1991 Lahorijan ambush
- Date: 14 August 1991
- Location: Lahorijan (near Dimapur), Karbi Anglong District, Assam, India;
- Type: Ambush
- Target: Thenucho Tünyi
- Deaths: 12
- Injuries: several

= 1991 Lahorijan ambush =

Terrorist incident in India

The 1991 Lahorijan ambush occurred on 14 August 1991, when the NSCN-K attacked the convoy carrying Thenucho Tünyi, the then Speaker of the Nagaland Legislative Assembly, near Dimapur at Lahorijan in the Karbi Anglong District of Assam. The ambush resulted in the deaths of twelve, including nine Nagaland Police personnel, while Tünyi survived the assassination attempt with injuries.

== Incident ==
On 14 August 1991, the NSCN-K carried out an ambush in an assassination attempt on Thenucho Tünyi at Lahorijan, near Dimapur in the Karbi Anglong District of Assam.
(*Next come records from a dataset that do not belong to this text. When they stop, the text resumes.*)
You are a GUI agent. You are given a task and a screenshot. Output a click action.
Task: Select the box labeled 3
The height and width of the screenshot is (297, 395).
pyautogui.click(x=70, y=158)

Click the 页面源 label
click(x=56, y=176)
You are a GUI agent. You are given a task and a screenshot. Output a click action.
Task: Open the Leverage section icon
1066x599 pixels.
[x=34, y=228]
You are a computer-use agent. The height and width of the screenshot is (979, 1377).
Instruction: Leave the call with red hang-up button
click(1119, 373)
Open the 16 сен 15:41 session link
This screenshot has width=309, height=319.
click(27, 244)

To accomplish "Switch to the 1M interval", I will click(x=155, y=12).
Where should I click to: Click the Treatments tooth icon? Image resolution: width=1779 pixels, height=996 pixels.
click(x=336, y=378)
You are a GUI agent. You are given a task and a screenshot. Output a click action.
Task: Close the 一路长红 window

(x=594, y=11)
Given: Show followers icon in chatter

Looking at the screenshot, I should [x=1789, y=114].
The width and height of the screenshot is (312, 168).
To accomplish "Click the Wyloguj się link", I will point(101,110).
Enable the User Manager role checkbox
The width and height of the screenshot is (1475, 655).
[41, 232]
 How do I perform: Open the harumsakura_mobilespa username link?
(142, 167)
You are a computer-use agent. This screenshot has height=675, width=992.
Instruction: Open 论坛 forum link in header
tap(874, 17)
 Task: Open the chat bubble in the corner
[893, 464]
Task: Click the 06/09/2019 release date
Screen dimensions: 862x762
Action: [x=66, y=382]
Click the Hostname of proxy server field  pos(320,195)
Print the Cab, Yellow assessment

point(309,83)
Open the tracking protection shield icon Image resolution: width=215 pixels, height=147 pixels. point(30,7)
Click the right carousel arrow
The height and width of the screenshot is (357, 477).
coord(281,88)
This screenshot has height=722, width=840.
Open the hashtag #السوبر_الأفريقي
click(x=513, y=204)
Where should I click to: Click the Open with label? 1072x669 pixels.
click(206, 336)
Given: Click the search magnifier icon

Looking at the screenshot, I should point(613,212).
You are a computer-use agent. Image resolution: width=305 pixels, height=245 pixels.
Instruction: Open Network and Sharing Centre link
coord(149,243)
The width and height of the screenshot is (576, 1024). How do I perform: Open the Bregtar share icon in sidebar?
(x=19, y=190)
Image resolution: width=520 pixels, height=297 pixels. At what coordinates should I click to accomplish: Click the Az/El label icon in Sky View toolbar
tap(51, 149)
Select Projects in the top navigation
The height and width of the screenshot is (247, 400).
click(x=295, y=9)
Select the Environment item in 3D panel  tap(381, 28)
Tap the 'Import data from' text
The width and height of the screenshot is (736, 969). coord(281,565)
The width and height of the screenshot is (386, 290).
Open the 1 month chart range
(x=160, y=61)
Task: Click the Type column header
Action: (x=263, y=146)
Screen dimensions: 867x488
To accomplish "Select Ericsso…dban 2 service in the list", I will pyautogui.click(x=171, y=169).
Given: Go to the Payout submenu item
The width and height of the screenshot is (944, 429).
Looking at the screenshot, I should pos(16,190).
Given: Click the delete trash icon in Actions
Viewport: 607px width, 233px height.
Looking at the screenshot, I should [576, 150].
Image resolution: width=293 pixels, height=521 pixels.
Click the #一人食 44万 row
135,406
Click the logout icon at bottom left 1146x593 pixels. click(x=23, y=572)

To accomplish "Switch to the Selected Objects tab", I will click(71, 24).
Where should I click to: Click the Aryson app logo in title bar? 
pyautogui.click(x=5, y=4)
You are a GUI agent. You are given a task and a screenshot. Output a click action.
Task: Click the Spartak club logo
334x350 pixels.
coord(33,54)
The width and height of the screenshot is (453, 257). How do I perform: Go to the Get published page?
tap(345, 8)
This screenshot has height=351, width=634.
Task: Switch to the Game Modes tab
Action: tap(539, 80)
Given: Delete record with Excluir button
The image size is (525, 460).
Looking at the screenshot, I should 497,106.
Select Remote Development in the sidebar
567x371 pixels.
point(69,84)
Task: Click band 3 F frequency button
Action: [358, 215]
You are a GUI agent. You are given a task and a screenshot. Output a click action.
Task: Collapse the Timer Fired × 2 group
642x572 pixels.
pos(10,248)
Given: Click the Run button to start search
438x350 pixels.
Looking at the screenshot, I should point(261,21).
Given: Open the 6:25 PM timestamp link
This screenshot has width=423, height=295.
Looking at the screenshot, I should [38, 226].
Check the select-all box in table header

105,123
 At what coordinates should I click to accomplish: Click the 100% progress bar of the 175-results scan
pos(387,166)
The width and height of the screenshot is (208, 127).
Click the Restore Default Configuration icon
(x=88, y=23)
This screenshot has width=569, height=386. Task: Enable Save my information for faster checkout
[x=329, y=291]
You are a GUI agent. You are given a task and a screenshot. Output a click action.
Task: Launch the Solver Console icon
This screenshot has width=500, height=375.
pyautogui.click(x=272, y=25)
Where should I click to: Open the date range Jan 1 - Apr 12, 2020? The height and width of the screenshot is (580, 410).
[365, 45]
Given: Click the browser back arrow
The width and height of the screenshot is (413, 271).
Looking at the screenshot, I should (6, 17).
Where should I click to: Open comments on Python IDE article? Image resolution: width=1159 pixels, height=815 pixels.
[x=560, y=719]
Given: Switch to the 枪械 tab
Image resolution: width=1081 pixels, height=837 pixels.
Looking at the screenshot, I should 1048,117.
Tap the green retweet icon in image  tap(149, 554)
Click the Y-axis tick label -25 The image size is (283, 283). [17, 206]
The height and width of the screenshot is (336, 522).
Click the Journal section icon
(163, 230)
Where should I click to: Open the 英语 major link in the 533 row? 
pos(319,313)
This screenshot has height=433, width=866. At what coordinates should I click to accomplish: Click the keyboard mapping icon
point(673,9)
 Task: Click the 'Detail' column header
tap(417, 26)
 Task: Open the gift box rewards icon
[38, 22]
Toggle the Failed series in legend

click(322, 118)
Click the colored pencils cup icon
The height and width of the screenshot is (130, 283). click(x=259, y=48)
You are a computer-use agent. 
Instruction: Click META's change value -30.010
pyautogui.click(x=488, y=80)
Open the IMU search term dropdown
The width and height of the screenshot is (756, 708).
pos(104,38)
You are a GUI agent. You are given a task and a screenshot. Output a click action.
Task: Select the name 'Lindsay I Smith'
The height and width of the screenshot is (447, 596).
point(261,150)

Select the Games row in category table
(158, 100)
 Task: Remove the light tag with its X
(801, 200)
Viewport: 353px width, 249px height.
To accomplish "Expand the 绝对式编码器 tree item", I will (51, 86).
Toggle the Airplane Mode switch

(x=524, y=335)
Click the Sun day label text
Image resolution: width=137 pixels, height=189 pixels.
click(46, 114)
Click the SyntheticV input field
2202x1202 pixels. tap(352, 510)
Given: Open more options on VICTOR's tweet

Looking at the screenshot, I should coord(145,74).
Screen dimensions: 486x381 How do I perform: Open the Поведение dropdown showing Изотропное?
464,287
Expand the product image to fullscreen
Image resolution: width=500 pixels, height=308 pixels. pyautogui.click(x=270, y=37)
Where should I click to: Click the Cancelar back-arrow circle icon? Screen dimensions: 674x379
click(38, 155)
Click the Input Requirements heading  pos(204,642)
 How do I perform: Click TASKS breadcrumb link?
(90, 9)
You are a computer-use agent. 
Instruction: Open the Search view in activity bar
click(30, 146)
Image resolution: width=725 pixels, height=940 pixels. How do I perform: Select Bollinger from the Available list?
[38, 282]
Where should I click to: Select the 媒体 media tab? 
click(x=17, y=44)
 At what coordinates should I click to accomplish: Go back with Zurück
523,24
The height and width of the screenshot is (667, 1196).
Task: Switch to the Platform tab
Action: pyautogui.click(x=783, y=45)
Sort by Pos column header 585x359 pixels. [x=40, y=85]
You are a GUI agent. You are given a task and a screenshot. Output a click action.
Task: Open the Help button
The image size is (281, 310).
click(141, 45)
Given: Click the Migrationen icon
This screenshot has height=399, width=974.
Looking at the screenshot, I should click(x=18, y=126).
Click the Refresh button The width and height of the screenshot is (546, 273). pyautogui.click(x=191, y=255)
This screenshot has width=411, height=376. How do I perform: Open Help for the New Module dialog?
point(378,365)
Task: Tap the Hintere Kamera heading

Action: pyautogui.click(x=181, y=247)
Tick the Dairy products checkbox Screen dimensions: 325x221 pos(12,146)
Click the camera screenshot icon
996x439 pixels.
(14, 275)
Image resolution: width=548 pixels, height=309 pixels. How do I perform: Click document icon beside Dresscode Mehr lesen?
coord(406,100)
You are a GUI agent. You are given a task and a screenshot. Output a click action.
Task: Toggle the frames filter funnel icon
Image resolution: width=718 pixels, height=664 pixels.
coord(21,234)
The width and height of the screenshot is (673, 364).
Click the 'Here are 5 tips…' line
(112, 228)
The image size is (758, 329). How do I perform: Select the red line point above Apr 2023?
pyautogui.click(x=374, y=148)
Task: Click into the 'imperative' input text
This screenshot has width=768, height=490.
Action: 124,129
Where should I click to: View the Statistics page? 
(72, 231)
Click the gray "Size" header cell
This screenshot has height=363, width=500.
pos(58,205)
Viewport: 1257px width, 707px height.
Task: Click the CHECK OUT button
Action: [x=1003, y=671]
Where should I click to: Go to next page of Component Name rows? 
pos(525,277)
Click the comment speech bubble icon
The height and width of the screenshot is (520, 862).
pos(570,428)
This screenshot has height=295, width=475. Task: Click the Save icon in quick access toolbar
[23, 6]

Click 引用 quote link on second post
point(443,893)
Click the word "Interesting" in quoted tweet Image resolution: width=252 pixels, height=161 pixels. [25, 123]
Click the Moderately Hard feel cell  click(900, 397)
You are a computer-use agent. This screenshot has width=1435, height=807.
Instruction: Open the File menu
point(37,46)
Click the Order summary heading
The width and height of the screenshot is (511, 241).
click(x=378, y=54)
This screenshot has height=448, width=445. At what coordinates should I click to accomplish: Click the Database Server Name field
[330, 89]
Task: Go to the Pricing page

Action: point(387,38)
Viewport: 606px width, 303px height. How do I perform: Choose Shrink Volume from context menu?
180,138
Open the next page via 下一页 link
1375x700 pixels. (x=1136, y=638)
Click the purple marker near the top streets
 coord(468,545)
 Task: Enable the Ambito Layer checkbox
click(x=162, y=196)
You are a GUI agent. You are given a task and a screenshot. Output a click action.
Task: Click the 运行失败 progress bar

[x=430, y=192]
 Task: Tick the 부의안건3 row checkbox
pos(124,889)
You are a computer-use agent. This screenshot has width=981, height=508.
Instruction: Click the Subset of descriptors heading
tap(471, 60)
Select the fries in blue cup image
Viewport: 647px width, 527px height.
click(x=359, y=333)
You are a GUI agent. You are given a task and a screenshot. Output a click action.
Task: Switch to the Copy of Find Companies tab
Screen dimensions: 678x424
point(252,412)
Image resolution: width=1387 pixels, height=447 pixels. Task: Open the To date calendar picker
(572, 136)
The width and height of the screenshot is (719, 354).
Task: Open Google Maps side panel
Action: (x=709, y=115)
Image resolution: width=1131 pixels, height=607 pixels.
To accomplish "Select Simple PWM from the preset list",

Tünyi was en route to Mon to grace the Independence Day celebrations on 15 August as the Chief Guest. The incident took place between Lahorijan and Khatkhati, where suspected NSCN-K militants ambushed Tünyi's convoy. The ambush resulted in the death of twelve individuals and injuring several others.

=== Victims ===
The twelve victims:
- Nine Nagaland Armed Police personnel including Pudi Kikhi, Lallen Kipgen, Viketol Angami, Viprakhwel Kera and others
- Tünyi's Personal Assistant (PA)
- Tünyi's bodyguard
- Tünyi's driver

Tünyi suffered three bullet injuries in his right arm and was rushed to a hospital in Dimapur.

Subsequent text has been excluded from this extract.